Before primaries became important, a presidential aspirant could always count on some convention delegates from the start, for instance because of ideological rapport. But the candidates had to appeal to the remaining delegates with charm, assurances of electability, arm-twisting, and more personal and political promises than they could ever deliver, ranging from job-patronage to spending commitments. The participants knew this sausage-making was too distasteful for public consumption, so it inspired indirect communications and secret meetings — and frequent public declarations that private interests played no role whatsoever in their decision-making.
Clinton and Obama, too, start the hunt with many super-delegates already in their corners, whether because of personal affinities, identity politics, or other factors. And sophisticated modern polling will streamline calculations about electability. But from there on, bare-knuckled bargaining will be the norm. Super-delegates will carry on in public about fairness and the good of the party, and perhaps even conduct “listening tours” among their constituents. But on cell phones and behind closed doors, they will be demanding goodies from, and suffering arm-twisting by, each candidate and their most powerful allies. Because every super-delegate can renege on their promises until they cast their votes, there’s a decent chance that neither campaign will stop trying to sway votes right up until they are cast.

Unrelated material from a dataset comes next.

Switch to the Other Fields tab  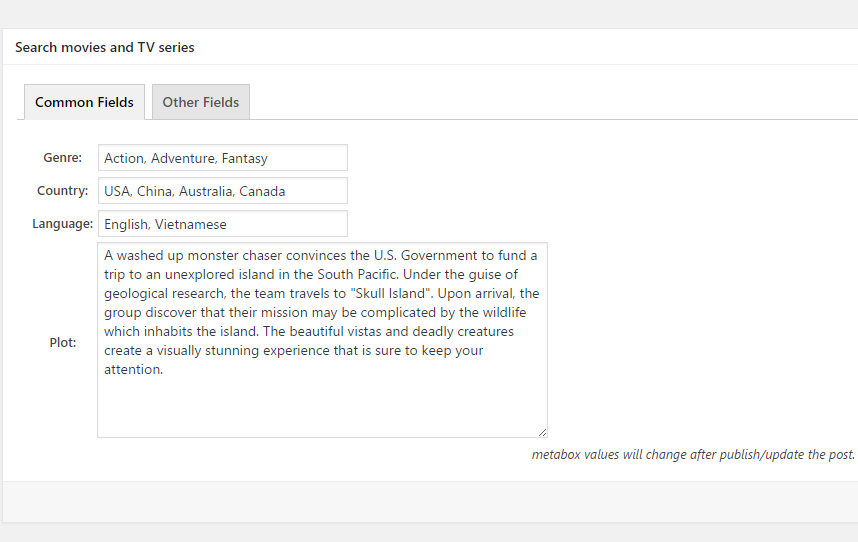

Who will have the upper hand? Clinton’s war chest of bargaining chips has suffered. Even a few months ago, many Democrats would have grabbed at having Bill Clinton campaign for their next reelection. Today, that might mean a lot less than a promise that Obama will cut an ad for you. Clinton’s donor network has proven remarkably resilient in the face of Obama’s fundraising juggernaut, but it’s Obama who is the juggernaut. And if Nancy Pelosi backs Obama, his campaign can bargain with a pile of perks and promises in the House. On the other hand, the Clintons have been networking among Democrats nationwide for the past twenty years. In smoke-filled rooms, as much as in voting booths, this is no time to count them out.
We have a handy symbol for all of this. In 1993, freshman Representative Marjorie Margolies-Mezvinsky of Pennsylvania voted for Bill Clinton’s budget plans only on the condition that he personally participate in a conference on deficit-reduction to be held in her district. In all fairness, it’s not clear whether she personally opposed the bill but was bought off with this offer, or whether she favored it but thought the side payment would help her assuage her conservative suburban constituents. And that’s the point: her personal leanings didn’t matter. A trade was required to secure her vote, the deal was struck (even if it didn’t save her seat in the end), and she voted for the bill. Many of the deals that will be struck between now and August will be just as parochial. The pity is that most of them will be struck in private. Which will allow everyone involved to insist that they’re above that sort of thing.
– Gerard Alexander is associate professor of politics at the University of Virginia and a visiting scholar at the American Enterprise Institute.